En octubre, el Pentágono ordenó a los periodistas que trabajaban allí que firmaran un documento que restringía su labor periodística. La política podría clasificar a los periodistas como un riesgo para la seguridad si comparten información que no ha sido aprobada específicamente por el Departamento de Defensa. Esto también se aplicaría a la información no marcada como confidencial.

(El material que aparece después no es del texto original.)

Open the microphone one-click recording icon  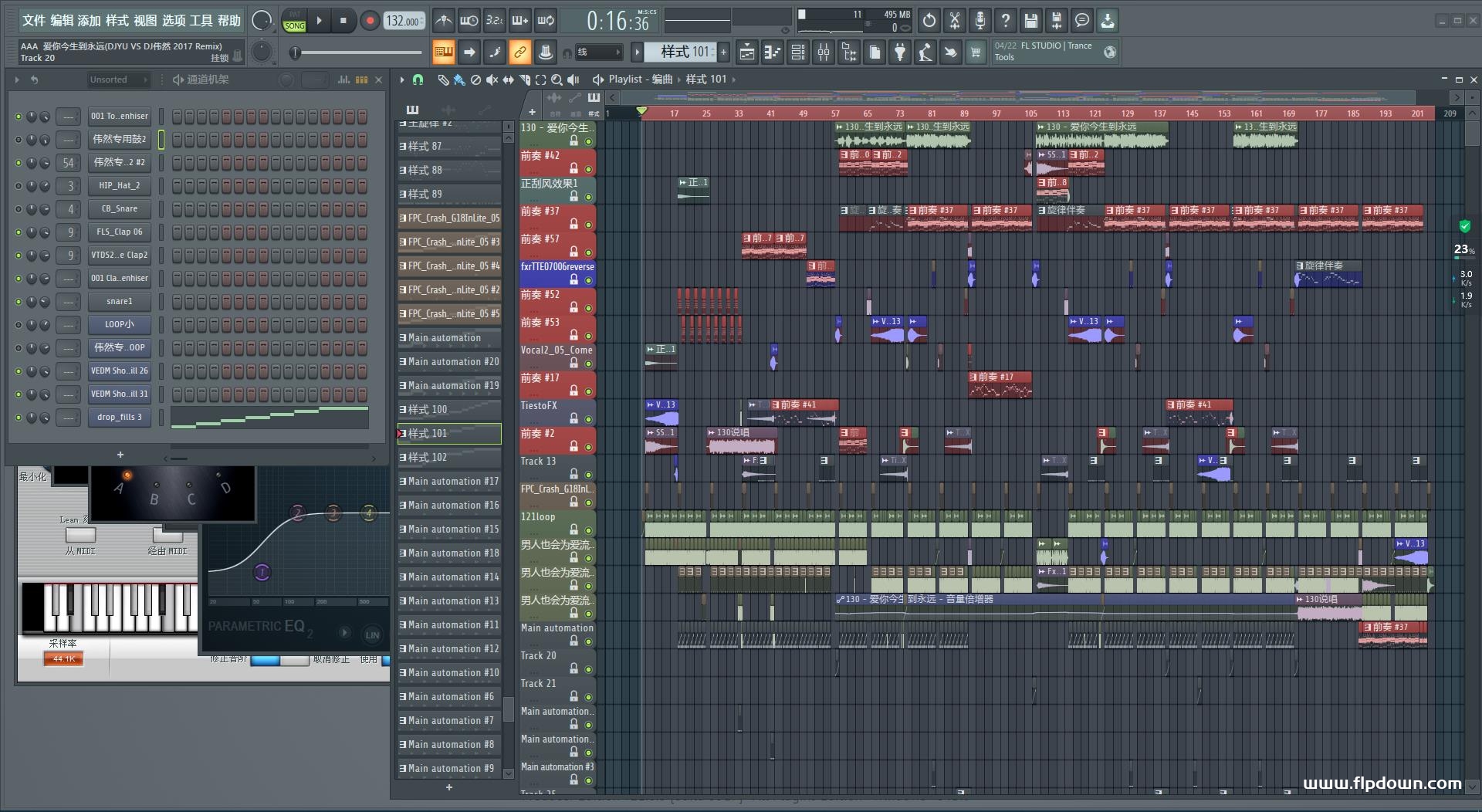(x=980, y=21)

Luego, decenas de periodistas salieron juntos por la puerta. Según la demanda del Times, sólo uno de los 56 medios de comunicación de la Asociación de Prensa del Pentágono aceptó reconocer la nueva política. Los periodistas que no firmaron tuvieron que entregar su tarjeta de prensa. Luego, el Pentágono reunió un nuevo cuerpo de prensa compuesto por medios de comunicación pro-Trump y personalidades de los medios.
Procedimientos legales
El New York Times presentó la demanda en diciembre. Según el periódico, el juez dictaminó que el Pentágono no podía seguir implementando la nueva política porque entraba en conflicto con la libertad de prensa. Según el juez, es “más importante que nunca que el público tenga acceso a información desde diferentes perspectivas sobre lo que está haciendo el gobierno”, escribe la agencia de noticias Reuters.
Un portavoz del Pentágono dijo en las redes sociales que el gobierno no estaba de acuerdo con la decisión y apelaría de inmediato.